*Data shown*:
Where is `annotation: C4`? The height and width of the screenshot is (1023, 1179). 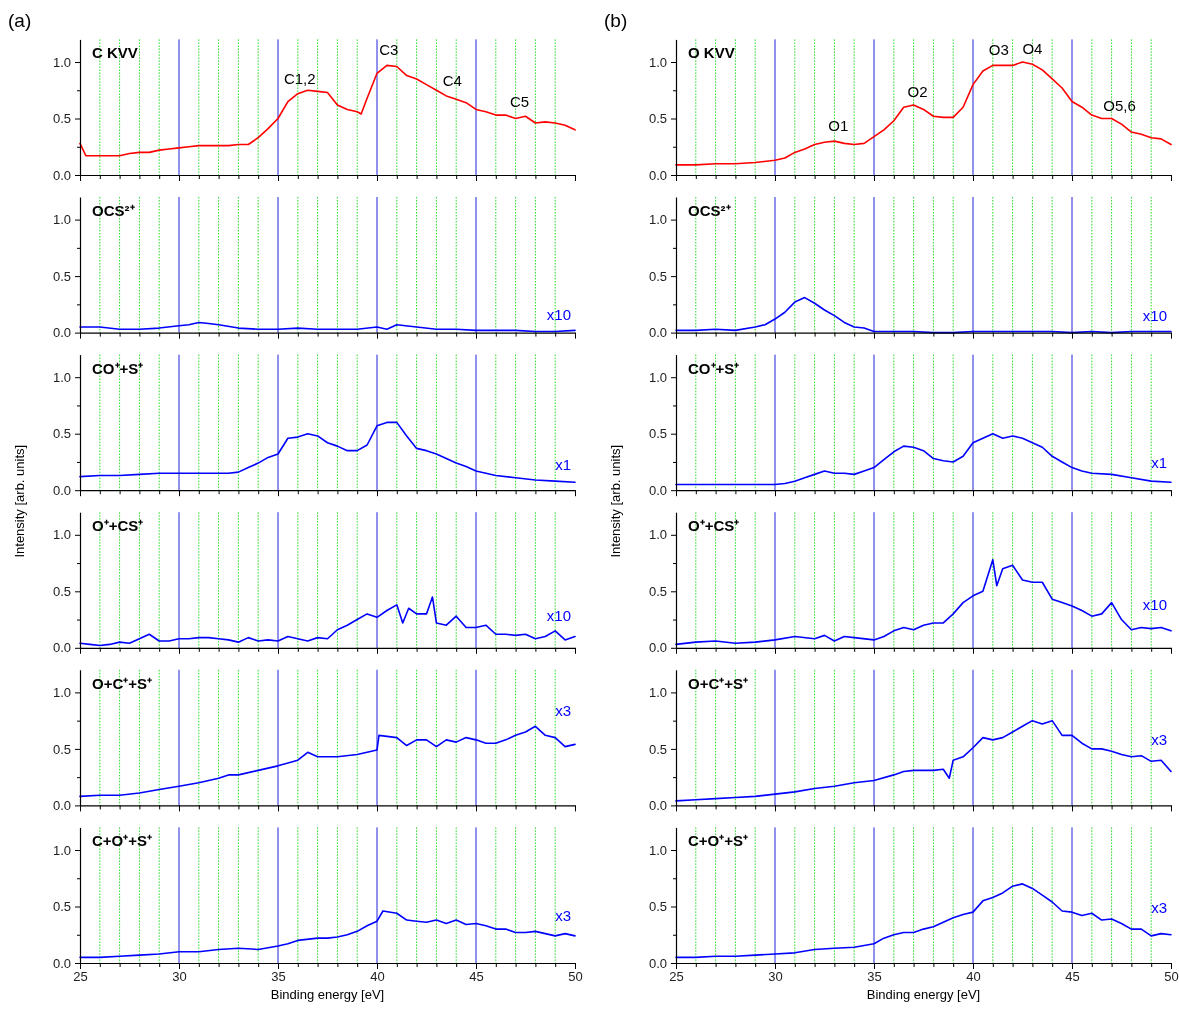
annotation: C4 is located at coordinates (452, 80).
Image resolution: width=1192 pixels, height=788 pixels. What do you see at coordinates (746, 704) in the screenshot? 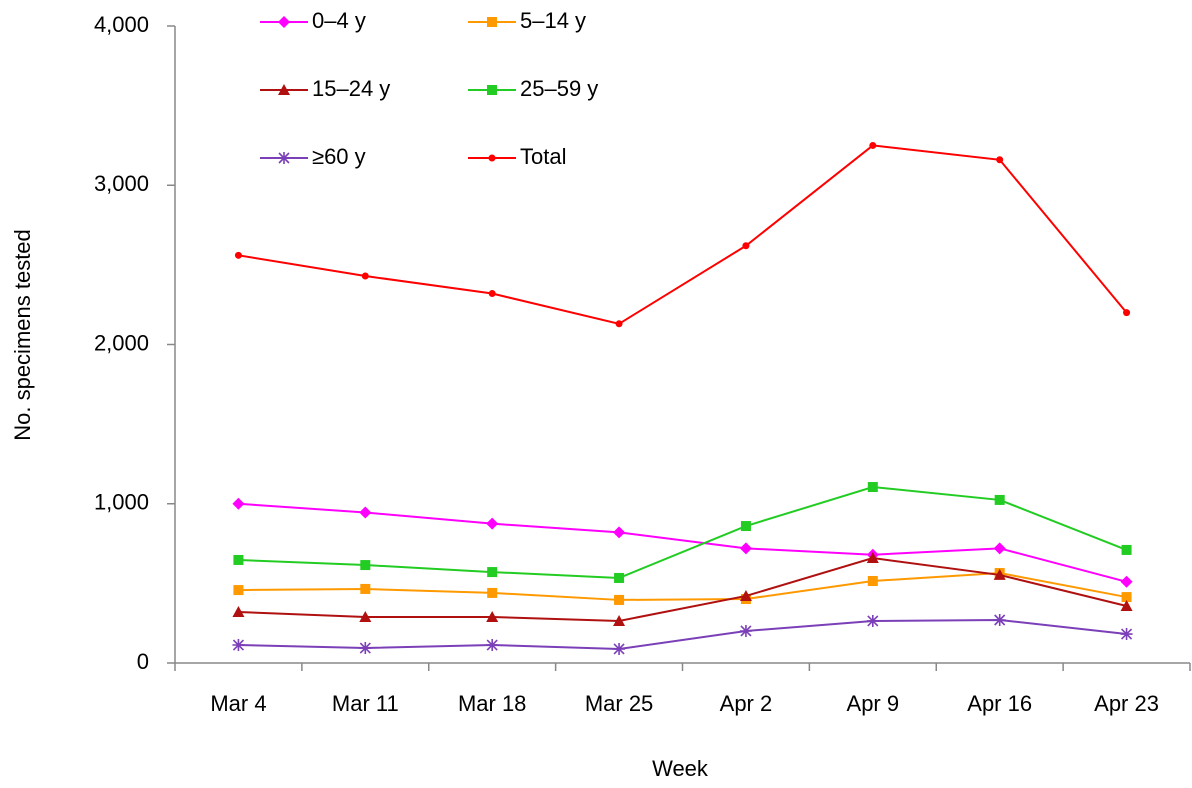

--

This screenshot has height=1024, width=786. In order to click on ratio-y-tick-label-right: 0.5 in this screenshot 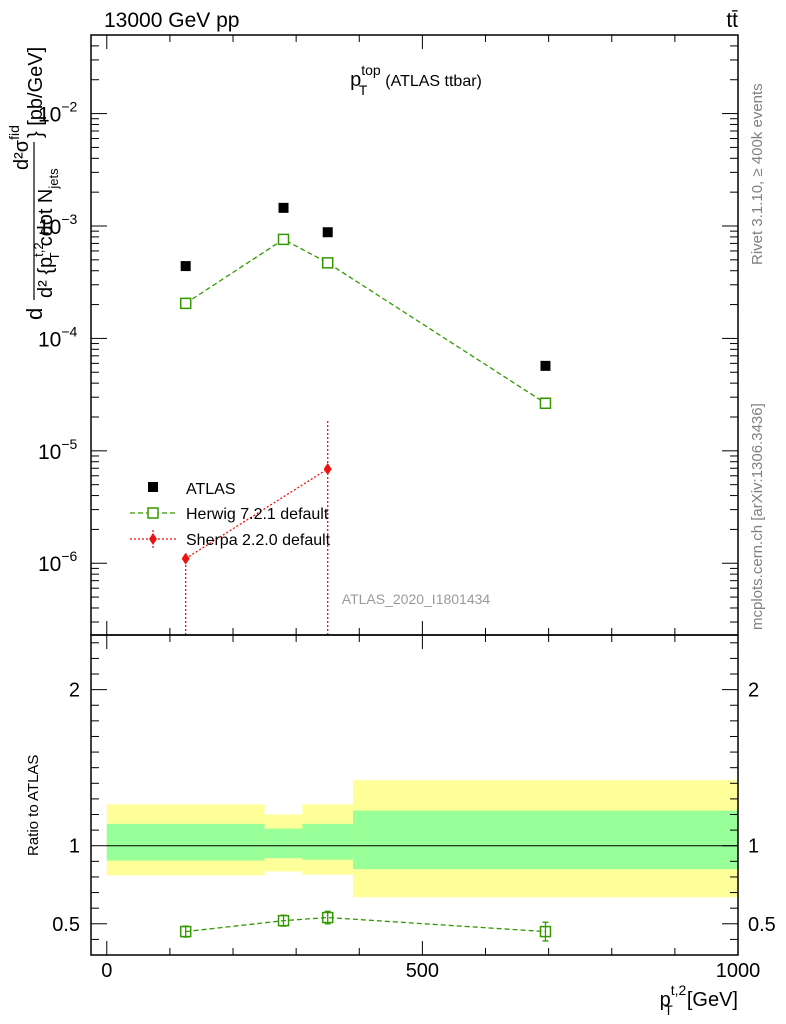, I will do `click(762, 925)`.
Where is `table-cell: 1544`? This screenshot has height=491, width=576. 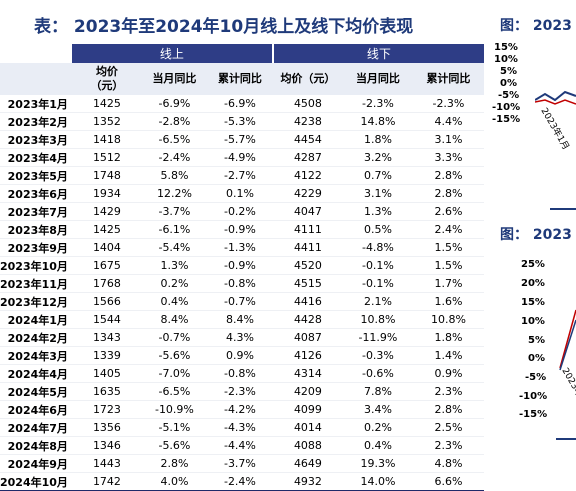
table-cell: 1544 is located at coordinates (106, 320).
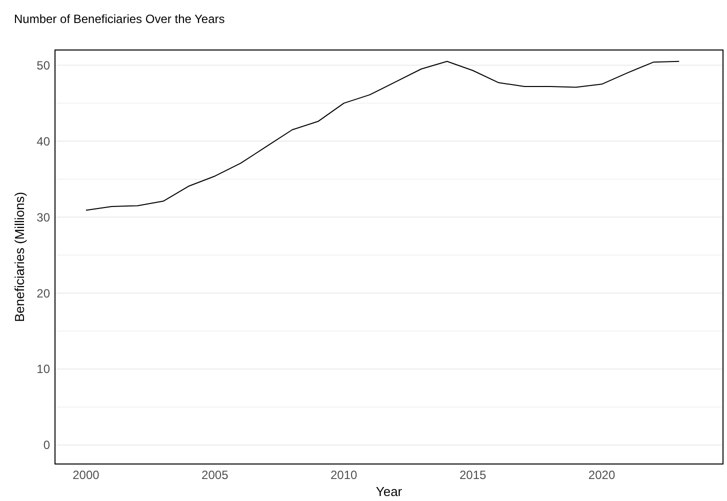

==

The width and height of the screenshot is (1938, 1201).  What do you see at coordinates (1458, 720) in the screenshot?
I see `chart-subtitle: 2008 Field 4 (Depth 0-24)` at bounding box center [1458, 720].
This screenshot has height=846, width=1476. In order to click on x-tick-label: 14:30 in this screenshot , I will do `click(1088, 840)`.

*What the task requires*: Rewrite the data starting with the line that contains "is (1023, 1179)." and going on through the line that contains "Image resolution: width=1192", putting "screen capture" in place of "screenshot" and changing nothing else. Leave the pictures out of your answer.

*Result of the exercise*:
Where is `annotation: C4`? The height and width of the screen capture is (1023, 1179). 
annotation: C4 is located at coordinates (452, 80).
Image resolution: width=1192 pixels, height=788 pixels. What do you see at coordinates (746, 704) in the screen capture? 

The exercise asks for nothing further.